Even so, Unitree remains very frugal with its spending. It does almost no PR and has spent only around 90 million on R&D—an amount that doesn’t even cover the annual computing costs of some AI startups.
This is entirely different from the financing model during the internet boom, where companies raised funds and quickly spent them on large-scale marketing and competition. A similar business approach can be traced back to the “Hundred Group Battles” during the rise of group buying, when Meituan ultimately outlasted its competitors by operating at extremely low costs.
More than one entrepreneur has told us that embodied AI companies are using their cash reserves as proof of security, making this a new metric for assessing a company’s survival capability. This appears to be an extremely prudent approach—given that entrepreneurs who have weathered multiple capital cycles would find it hard to call cash conservation a mistake. But the issue is, in an industry where the technological path is still uncertain and product capabilities require ongoing validation, it’s difficult to determine from financial figures alone whether holding cash for long periods reflects disciplined restraint or a lack of viable investment opportunities.
The most immediate consequence is that the embodied AI industry spends nothing, easily sparking speculation: How much R&D has this company actually done?
This is also one of the hardest questions to answer in the embodied AI industry. Money saved or spent is easy to see, but missed product opportunities rarely appear on financial statements in a timely manner. Many consequences only become apparent one or two years later.
The management of a prominent startup once set "extending the cash runway" as its top operational priority. To reduce expenses, the company froze several R&D positions, reduced the volume of component validation batches, and postponed its planned data collection initiative. From a financial perspective, these measures quickly took effect—the company’s monthly expenditures dropped significantly, and its cash reserves were extended by nearly a year.
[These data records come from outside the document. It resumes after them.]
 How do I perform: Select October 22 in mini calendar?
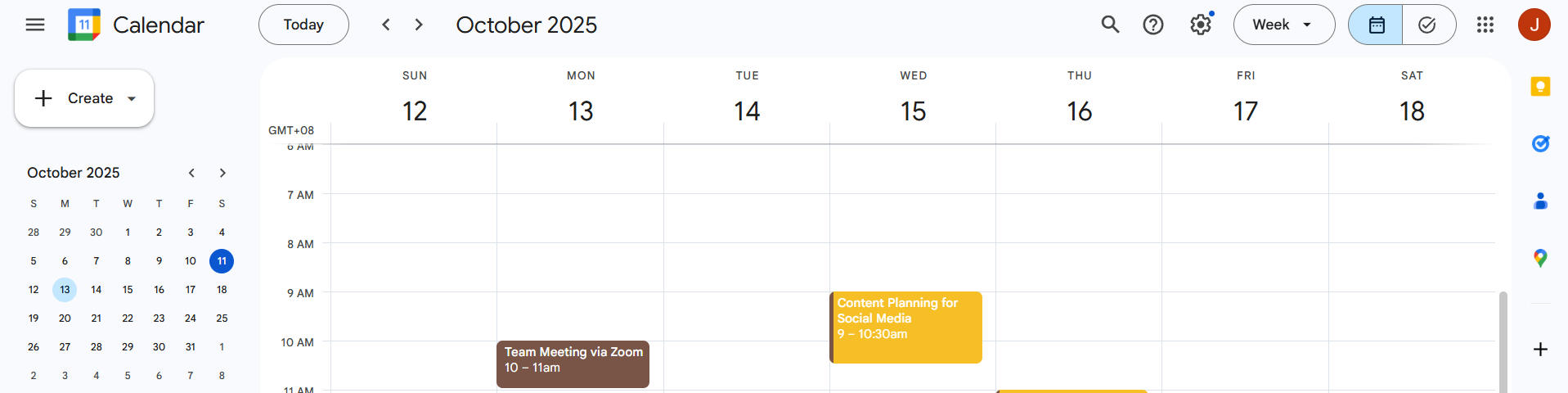click(x=128, y=318)
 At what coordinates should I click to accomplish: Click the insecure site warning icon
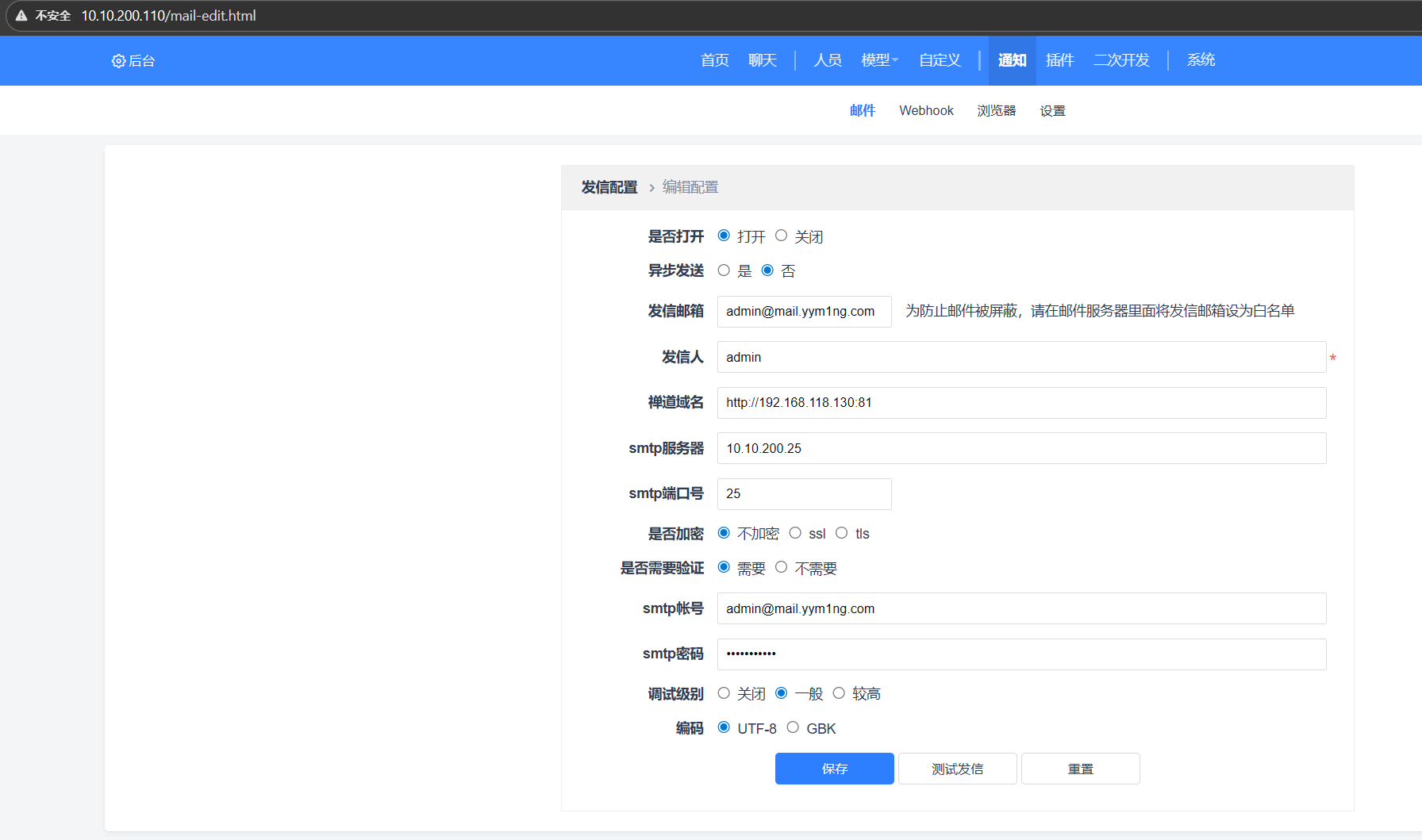point(21,16)
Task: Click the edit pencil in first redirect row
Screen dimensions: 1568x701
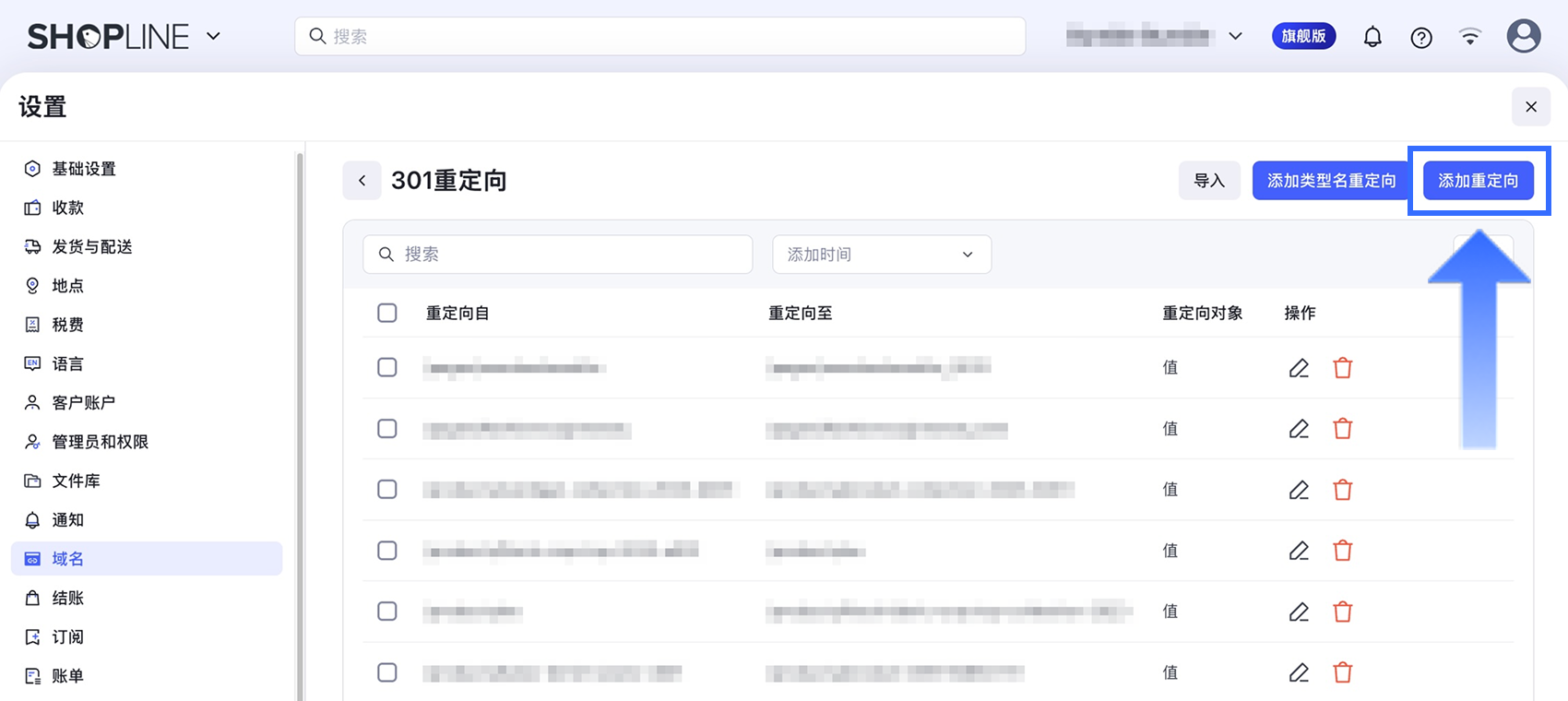Action: coord(1299,368)
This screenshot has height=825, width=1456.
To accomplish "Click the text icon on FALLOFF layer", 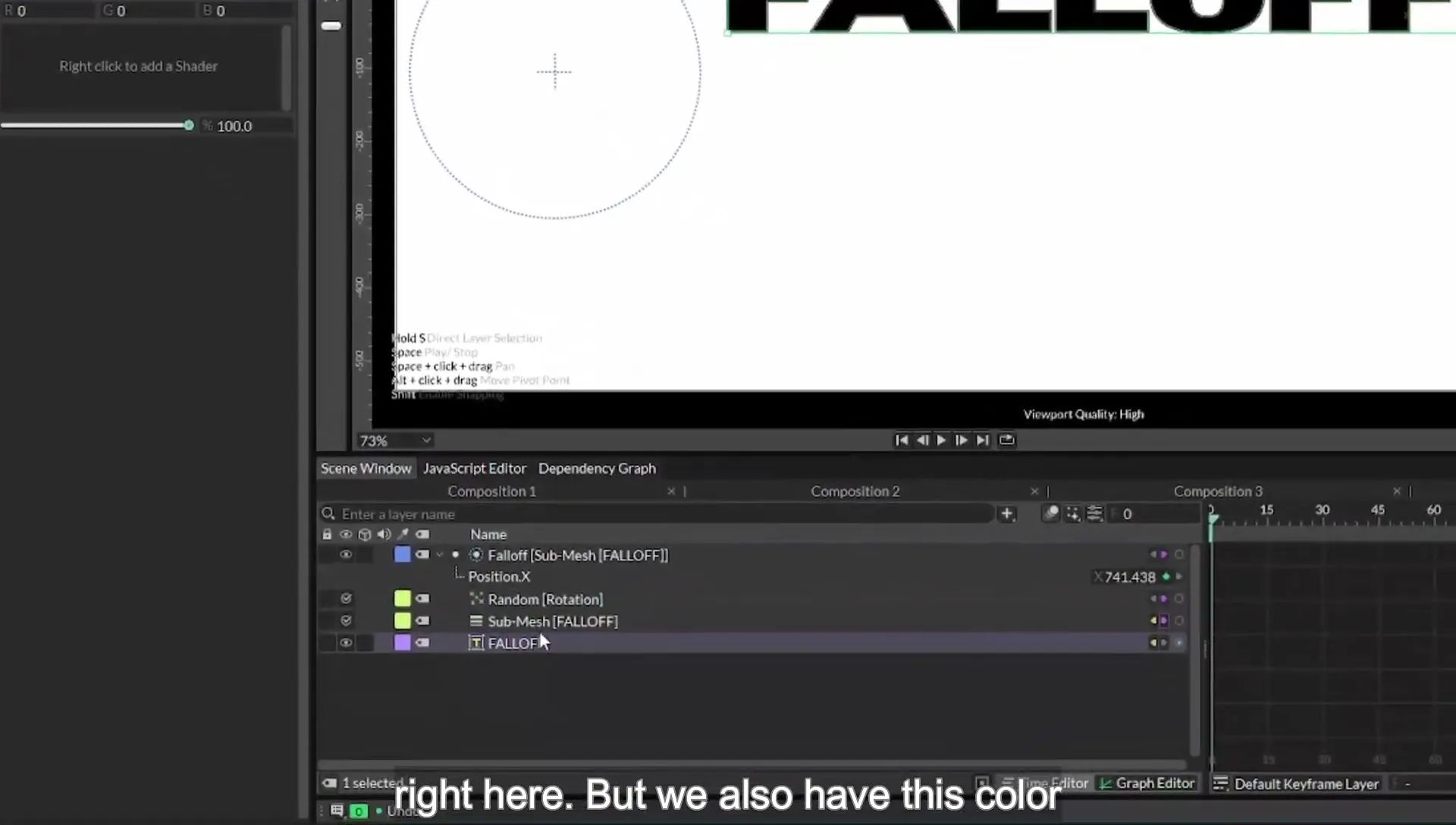I will [x=476, y=643].
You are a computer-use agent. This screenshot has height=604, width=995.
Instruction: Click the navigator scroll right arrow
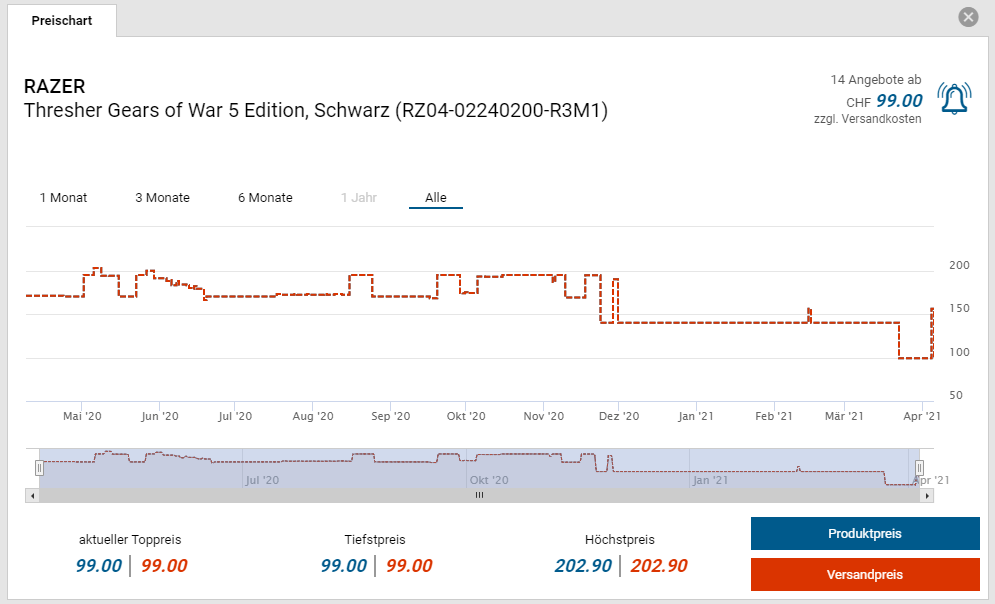[x=927, y=495]
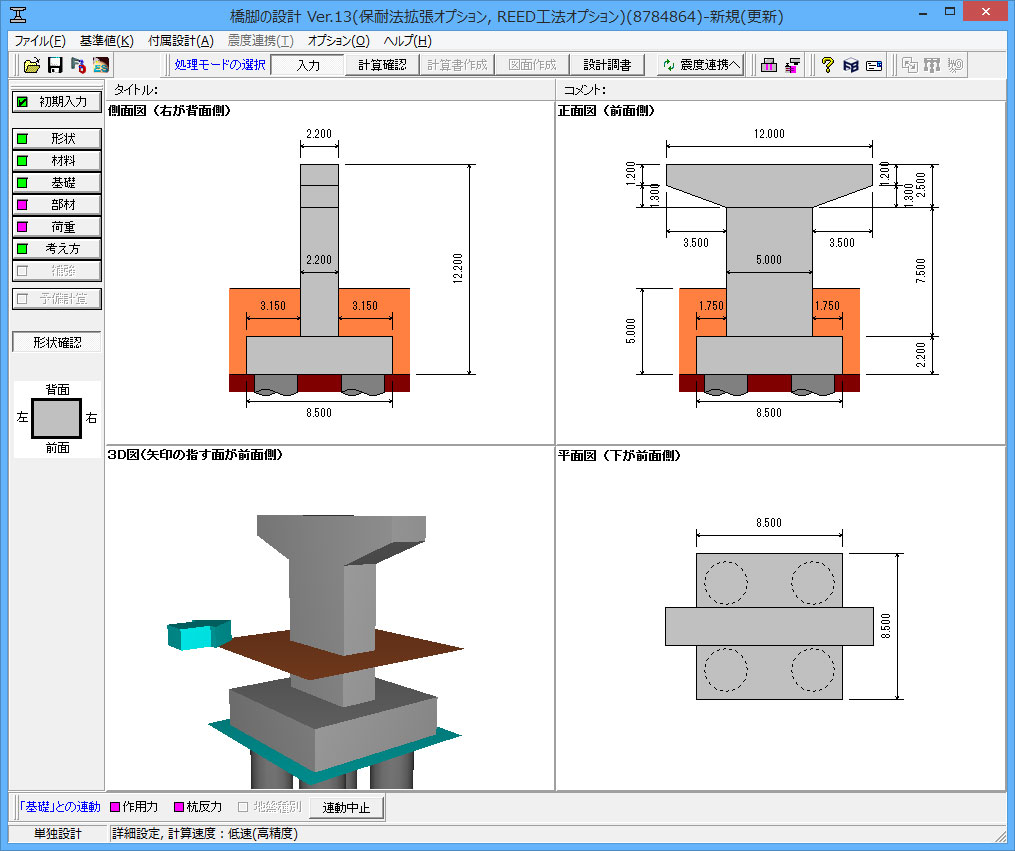
Task: Click the 作用力 magenta indicator
Action: [114, 807]
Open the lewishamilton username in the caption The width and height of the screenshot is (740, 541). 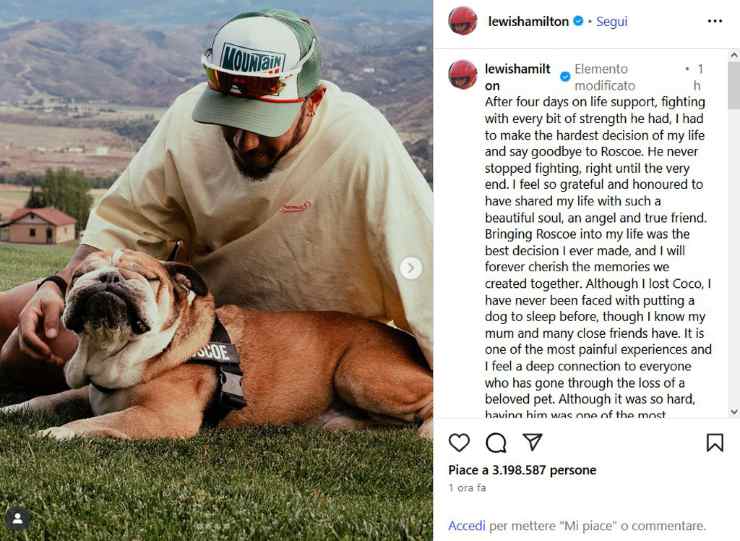[516, 77]
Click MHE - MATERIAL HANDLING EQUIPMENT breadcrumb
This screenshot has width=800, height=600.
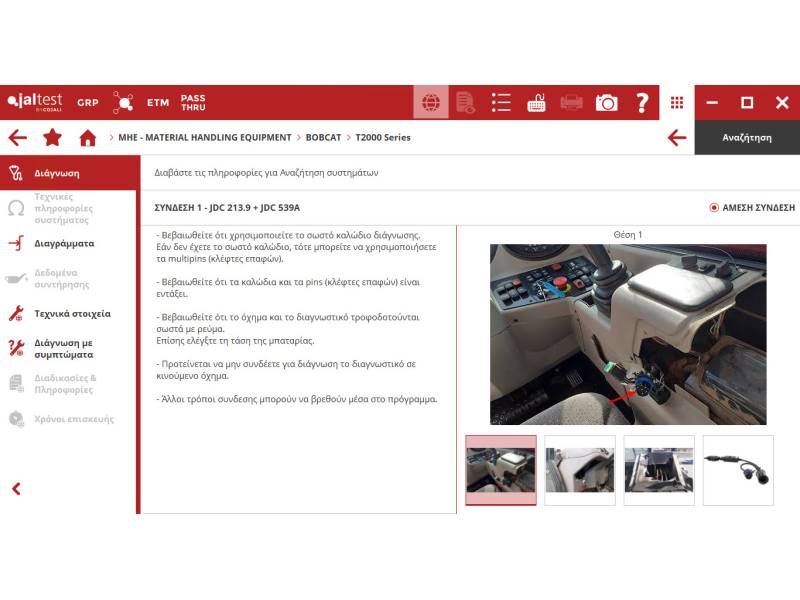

But months later, the company found that many engineers had been poached by competitors, and a product slated for small-scale delivery remained stuck in development due to compatibility issues with its core components.
In the startup world, extreme measures taken due to insufficient funding and cash flow constraints are somewhat understandable. However, the embodied AI industry is flush with substantial capital. Across multiple embodied AI projects, a similar pattern repeatedly emerges: to control expenses, companies first reduce testing cycles, then delay supply chain validation, and finally freeze R&D hiring. Individually, each decision may seem justifiable—but together, they cause products to remain stuck at the prototype stage.
A hardware lead once referred to this state as "rich stagnation."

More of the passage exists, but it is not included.